* Exercise:
Rewrite the lines below as a numbered list, leaving out blank lines. Start at the line containing "Where should I click to: Navigate" and end after the line containing "I will pos(182,191).".

Item coordinate data:
+---+

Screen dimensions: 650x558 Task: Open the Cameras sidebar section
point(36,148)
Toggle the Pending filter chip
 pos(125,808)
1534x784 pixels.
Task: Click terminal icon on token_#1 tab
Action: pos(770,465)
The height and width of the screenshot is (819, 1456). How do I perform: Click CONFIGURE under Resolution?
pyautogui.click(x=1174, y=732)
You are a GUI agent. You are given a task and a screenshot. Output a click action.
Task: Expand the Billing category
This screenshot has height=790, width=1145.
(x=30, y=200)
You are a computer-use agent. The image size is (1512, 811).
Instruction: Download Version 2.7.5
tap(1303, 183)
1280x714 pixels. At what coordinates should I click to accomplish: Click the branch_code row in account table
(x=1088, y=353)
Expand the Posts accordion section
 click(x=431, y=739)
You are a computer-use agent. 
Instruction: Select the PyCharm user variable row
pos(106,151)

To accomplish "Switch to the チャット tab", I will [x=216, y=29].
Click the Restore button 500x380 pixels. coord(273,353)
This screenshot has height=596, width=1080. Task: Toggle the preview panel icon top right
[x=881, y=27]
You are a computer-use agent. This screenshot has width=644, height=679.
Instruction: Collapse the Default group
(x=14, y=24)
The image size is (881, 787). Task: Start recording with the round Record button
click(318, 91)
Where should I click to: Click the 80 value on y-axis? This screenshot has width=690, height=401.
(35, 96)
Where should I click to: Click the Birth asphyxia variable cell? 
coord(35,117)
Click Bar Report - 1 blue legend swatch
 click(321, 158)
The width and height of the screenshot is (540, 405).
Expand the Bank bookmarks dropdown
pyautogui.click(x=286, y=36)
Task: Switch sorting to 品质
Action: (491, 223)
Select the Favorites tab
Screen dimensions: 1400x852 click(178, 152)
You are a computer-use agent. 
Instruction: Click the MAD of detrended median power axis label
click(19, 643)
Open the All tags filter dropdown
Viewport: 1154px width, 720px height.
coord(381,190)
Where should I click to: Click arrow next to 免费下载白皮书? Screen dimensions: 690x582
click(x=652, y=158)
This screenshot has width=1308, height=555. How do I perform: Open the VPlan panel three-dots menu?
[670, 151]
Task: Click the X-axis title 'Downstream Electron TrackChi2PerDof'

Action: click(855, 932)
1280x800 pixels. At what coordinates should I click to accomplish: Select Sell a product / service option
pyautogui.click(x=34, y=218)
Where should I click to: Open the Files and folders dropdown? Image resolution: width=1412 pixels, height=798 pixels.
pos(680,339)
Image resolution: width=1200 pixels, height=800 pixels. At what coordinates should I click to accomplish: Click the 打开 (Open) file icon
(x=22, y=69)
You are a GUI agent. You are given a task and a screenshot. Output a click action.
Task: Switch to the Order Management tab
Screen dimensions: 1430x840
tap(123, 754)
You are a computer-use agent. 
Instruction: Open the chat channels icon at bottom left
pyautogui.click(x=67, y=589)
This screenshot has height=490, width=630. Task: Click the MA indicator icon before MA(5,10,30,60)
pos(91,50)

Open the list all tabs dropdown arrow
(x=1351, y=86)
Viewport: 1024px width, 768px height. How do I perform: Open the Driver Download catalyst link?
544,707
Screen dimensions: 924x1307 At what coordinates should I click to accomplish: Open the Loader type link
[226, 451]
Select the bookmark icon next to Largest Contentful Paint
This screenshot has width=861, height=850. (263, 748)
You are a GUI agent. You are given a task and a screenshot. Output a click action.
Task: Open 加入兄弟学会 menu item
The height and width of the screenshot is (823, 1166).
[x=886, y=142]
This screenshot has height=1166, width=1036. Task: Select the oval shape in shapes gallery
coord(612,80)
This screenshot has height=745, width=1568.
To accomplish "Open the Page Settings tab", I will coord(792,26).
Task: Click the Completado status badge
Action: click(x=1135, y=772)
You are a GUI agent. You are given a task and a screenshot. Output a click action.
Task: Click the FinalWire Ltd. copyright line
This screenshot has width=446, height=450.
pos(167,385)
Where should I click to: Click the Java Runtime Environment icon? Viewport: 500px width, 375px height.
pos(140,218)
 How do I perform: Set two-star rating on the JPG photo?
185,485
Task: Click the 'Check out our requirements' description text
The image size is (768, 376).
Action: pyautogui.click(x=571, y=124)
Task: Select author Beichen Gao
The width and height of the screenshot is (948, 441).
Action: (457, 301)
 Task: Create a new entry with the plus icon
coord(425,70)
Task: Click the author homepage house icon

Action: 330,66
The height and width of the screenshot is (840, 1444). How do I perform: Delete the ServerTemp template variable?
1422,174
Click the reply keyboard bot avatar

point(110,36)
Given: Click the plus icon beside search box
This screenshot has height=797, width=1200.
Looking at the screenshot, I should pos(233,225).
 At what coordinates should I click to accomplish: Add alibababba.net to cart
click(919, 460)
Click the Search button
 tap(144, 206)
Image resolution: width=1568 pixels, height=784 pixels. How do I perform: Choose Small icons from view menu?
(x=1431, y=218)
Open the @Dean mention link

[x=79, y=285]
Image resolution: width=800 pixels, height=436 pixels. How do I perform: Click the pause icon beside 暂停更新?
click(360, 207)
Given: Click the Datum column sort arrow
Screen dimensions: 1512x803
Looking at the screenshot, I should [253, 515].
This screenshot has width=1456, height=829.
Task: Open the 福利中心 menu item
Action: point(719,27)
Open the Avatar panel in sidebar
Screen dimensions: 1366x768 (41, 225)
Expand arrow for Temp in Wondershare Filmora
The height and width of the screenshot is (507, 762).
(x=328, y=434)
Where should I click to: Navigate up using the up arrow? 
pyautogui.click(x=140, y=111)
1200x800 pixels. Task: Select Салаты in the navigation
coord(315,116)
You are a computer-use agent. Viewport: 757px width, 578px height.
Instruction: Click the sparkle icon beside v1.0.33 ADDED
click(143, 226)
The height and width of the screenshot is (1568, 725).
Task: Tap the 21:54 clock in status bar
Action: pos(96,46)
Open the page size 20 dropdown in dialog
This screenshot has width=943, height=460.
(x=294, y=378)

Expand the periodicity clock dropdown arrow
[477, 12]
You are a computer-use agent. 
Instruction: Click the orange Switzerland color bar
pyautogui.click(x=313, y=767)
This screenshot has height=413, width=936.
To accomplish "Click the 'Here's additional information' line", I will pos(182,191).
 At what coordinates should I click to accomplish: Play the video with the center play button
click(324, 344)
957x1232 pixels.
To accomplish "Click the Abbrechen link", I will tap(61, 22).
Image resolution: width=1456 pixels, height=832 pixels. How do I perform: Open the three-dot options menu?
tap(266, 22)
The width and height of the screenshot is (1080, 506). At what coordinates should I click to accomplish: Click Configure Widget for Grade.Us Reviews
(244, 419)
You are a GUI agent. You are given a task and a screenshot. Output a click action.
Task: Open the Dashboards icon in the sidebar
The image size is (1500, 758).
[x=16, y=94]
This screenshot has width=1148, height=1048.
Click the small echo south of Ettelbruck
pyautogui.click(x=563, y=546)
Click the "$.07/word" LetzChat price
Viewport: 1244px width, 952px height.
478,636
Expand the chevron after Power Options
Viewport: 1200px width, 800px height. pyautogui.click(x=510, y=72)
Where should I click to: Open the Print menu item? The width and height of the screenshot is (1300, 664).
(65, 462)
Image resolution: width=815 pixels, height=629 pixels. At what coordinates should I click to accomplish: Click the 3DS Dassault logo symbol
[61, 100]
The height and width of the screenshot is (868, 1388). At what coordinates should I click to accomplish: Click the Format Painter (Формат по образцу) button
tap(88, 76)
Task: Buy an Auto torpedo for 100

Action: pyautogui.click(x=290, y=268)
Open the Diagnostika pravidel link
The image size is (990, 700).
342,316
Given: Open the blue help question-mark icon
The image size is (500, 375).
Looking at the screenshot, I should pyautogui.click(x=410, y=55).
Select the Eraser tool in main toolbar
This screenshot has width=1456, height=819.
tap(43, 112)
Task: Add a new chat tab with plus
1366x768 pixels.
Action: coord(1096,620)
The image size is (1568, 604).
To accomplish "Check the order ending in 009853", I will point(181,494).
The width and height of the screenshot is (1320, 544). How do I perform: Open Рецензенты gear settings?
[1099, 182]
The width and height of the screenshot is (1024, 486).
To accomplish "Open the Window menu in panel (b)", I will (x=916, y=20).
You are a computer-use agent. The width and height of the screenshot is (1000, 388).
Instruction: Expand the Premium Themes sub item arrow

+---+

* The result:
1. Where should I click to: Navigate up using the up arrow? 
2. pyautogui.click(x=140, y=111)
3. 1200x800 pixels. Task: Select Салаты in the navigation
4. coord(315,116)
5. You are a computer-use agent. Viewport: 757px width, 578px height.
6. Instruction: Click the sparkle icon beside v1.0.33 ADDED
7. click(143, 226)
8. The height and width of the screenshot is (1568, 725).
9. Task: Tap the 21:54 clock in status bar
10. Action: pos(96,46)
11. Open the page size 20 dropdown in dialog
12. This screenshot has width=943, height=460.
13. (x=294, y=378)
14. Expand the periodicity clock dropdown arrow
15. [477, 12]
16. You are a computer-use agent. 
17. Instruction: Click the orange Switzerland color bar
18. pyautogui.click(x=313, y=767)
19. This screenshot has height=413, width=936.
20. To accomplish "Click the 'Here's additional information' line", I will pos(182,191).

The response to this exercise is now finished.